Mme Labranche - Comme la voiture, d’ailleurs… Nous planter là en plein milieu de nulle part !
- Labranche - « Au vieux plumard »…
Mme Labranche - Tu dis ?
- Labranche - « Au vieux plumard », c’est le nom de l’hôtel.
Mme Labranche (jetant un coup d’œil autour d’elle) - Eh bien ! Il porte bien son nom !…
- Labranche - C’est pas du luxe…
Mme Labranche - Non, c’est pas du luxe de conduire dans les embouteillages… Et monsieur qui ronflait à côté, j’entendais plus le bruit du moteur !

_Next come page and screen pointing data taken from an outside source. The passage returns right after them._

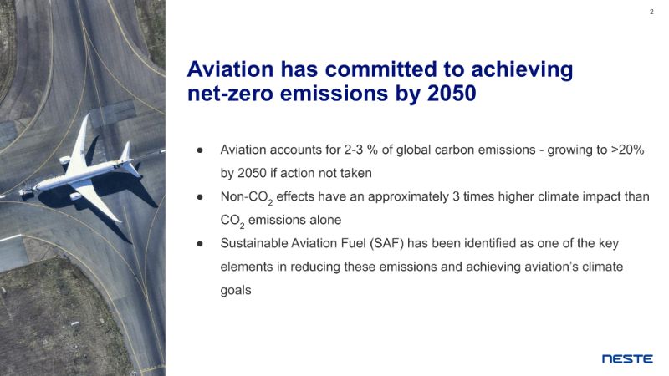Click the slide number 2
Image resolution: width=669 pixels, height=376 pixels.
(x=651, y=12)
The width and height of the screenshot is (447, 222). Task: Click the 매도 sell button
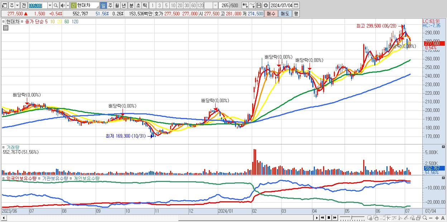click(285, 14)
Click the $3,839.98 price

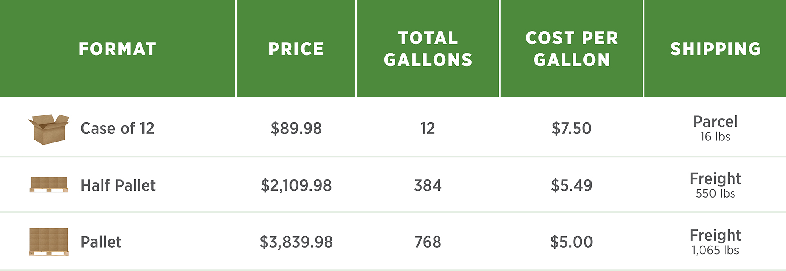pyautogui.click(x=296, y=242)
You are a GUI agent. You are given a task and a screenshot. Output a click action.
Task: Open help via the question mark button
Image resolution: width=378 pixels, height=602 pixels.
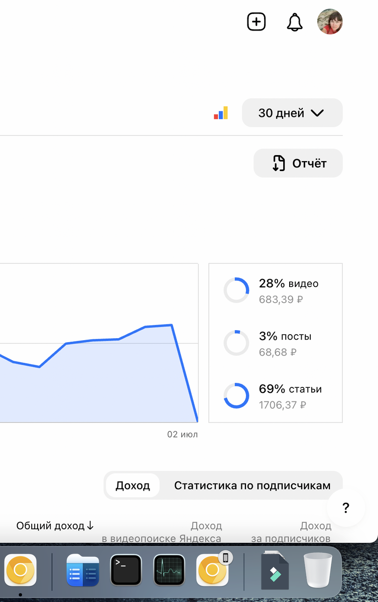[x=345, y=508]
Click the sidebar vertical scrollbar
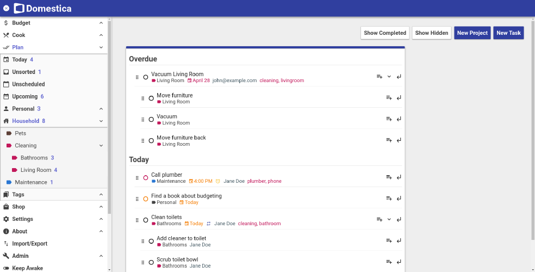The height and width of the screenshot is (272, 535). pyautogui.click(x=109, y=109)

- Labranche - Qu’est-ce que tu veux ! La voiture, ça m’endort ! Et puis si tu jouais un peu moins du klaxon, on n’en serait pas là ! Une vraie fanfare ! Tutut… tutut… Si tu t’étais un peu moins agitée, tu aurais peut-être remarqué que la jauge d’essence s’allumait ! Maintenant, on est bloqués ici toute la nuit !
Mme Labranche - ça a l’air de te déplaire. Au contraire, profitons-en pour prendre une revanche sur le temps qui passe. ça te rappelle pas des souvenirs tout ça ?
- Labranche - Bof !
Mme Labranche - Je vois… Il y a vingt ans, monsieur n’aurait pas hésité une seconde à me faire le coup de la panne. Mais maintenant, non seulement y’a la voiture, mais y’a aussi le bonhomme qu’est en panne !… Et puis, zut ! Toutes ces petites tensions m’insupportent !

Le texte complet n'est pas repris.